Apenas se hizo de noche y, cuando la gente se disponía a cenar, sonaron las sirenas. Otra vez las sirenas. Los londinenses llevaban unos días acostumbrándose a las noches de cañón más que a las de bombas, y no dejó de chocarles un tanto el ronroneo múltiple de los motores que esta vez volaban más bajo y escandalososo que de ordinario. En seguida comenzaron los disparos antiaéreos y, al poco rato, el cielo se iluminó por los cuatro costados. Las bengalas caían commo lluvia de estrellas. Funcionaban los reflectores; en el firmamento encendido se alzaban, en silueta, las torres, las agujas, las masas de cemento de los grandes edificios, visibles a gran distancia. Las bengalas conferían a ciertas partes de la ciudad un aspecto fantasmagórico; se veía como bajo la luz del sol. Y en seguida empezaron a retumbar las vombas, acompañadas, como verdaderos aerolitos, por fenómenos luminosos y detonaciones extrañas. Bombas de todas clases convertían en polvo manzanas y casas. “Esto va en serio”, se decían a sí mismos los civiles encogidos en sus refugios. Y seguían los estruendos innúmeros y las explosiones que se llevaban por delante piedras y cristales.
La cabina de un bombardero alemán.
Enormes incendios encendían Londres, algunos de ellos diríase neronianos. Era una noche roja. Debe de haber una especia de atracción psíquica hacia las bombas. En la calle amedrentan acaso por el grandioso y formidable espectáculo que las acompaña. En casa, en la cama, los que están habituados a ellas a veces hasta las echan de menos y, cuando han huido en busca de refugio, se sienten tentados a tratar de nuevo contacto con ellas. En la calle sobrecoge la grandiosidad misma del temporal; en la cama, aislados y ensordecidos por los estrépitos, asalta la idea de que se puede terminar sepultado bajo los cascotes o desjarretados, como hay muchos, o muertos, como tantos otros. Por último están las bombas de la calle, el espectáculo de oírlas y verlas, que lanza de nuevo a muchas personas a la vía pública. Pero la noche de ayer fue demasiado roja para lanzarse a la calle. Las bombas traían distintos sonidos; unas zumbaban y otras silbaban, pero las peores daban una rara sensación de mareo y sonaban como suenan todos los ruidos del mundo al hombre que ha sido narcotizado y que no ha perdido todavía totalmente la conciencia.
Una escena de devastación, durante la mañana siguiente al bombardeo.

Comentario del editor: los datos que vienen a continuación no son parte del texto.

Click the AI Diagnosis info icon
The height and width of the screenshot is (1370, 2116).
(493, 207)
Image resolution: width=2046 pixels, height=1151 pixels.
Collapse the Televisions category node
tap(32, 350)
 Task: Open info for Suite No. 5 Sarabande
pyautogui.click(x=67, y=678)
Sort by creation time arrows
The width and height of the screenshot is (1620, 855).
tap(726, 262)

Durante la mañana de hoy, esos mismos civiles de Londres que una noche más lograron esquivar a la Parca, regresaron a las calles cerradas, a la balumba de cascotes amontonados en las aceras, a los vidrios que rasgan neumáticos, a los garabatos de las casas medio derruidas, al enervamiento, a la fatiga, al insomnio, al triste y desolador deambuleo por calles y plazas, a los rescoldos humeantes, a los bomberos, a las ambulancias... Hoteles y almacenes famosos, cines, teatros, iglesias, casas conocidísimas de pisos amueblados, clubs, edificios públicos, tiendas lujosas. Las victimas son muchas, entre ellas, Lord Stamp, director judío -cómo no- del Banco de Inglaterra y su esposa. Han caído muchas bombas sobre las cicatrices del Blitz de septiembre y otras han penetrado caprichosamente en cráteres que no estaban todavía cerrados. Y ésta es la única información concreta que seguramente permitirá que trascienda a los medios la censura británica: que las bombas han caído anoche durante unas cuantas —muchas— horas sobre los mismos y todos los lugares atacados en noches incontables del otoño último.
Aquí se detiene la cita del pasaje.